- _What the task requires_
Can you write out these records again with "Viewport" swapped for "Browser window" everywhere it occurs and nothing else altered, leaving out the pictures?

──────── Material supplied ────────

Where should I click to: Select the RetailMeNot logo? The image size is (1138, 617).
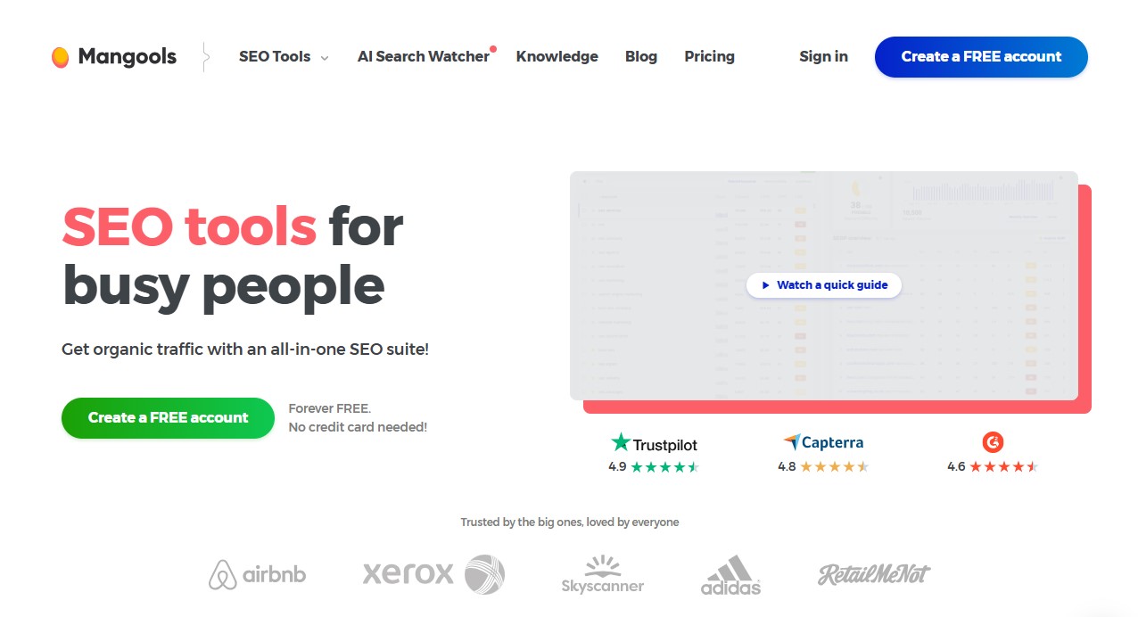click(872, 574)
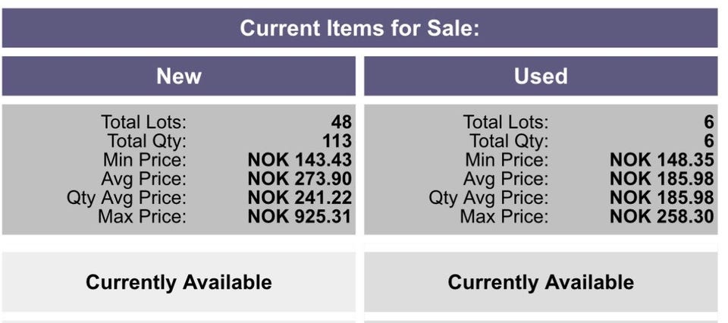Click the NOK 148.35 used minimum price
The image size is (728, 323).
[661, 160]
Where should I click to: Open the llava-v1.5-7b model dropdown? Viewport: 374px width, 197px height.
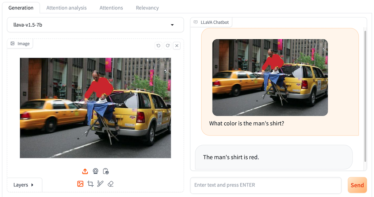[95, 25]
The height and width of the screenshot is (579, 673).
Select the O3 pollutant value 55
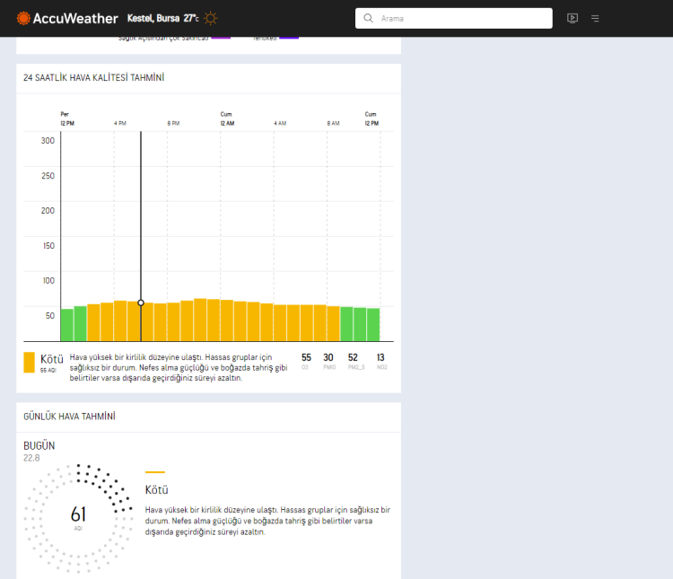point(306,358)
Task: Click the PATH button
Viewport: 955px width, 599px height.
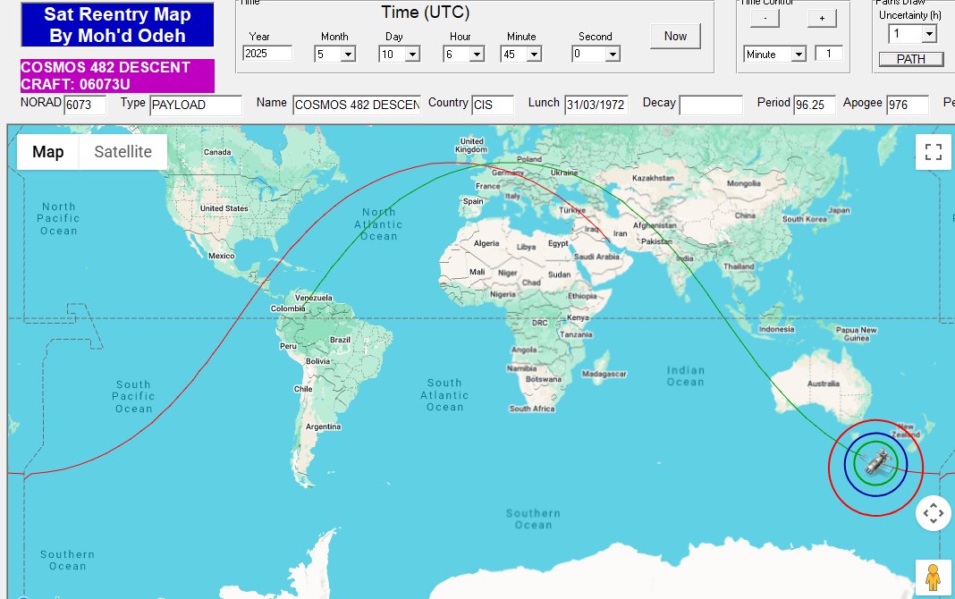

────────

- _Exercise answer_
Where should I click to: Select the RetailMeNot logo? The image size is (1138, 617).
click(872, 574)
Click the NOK 148.35 used minimum price
The image size is (728, 323).
[661, 160]
Where should I click to: Open the llava-v1.5-7b model dropdown? Browser window: 374px width, 197px height.
[95, 25]
The height and width of the screenshot is (579, 673).
Select the O3 pollutant value 55
point(306,358)
Task: Click the PATH button
Browser window: 955px width, 599px height.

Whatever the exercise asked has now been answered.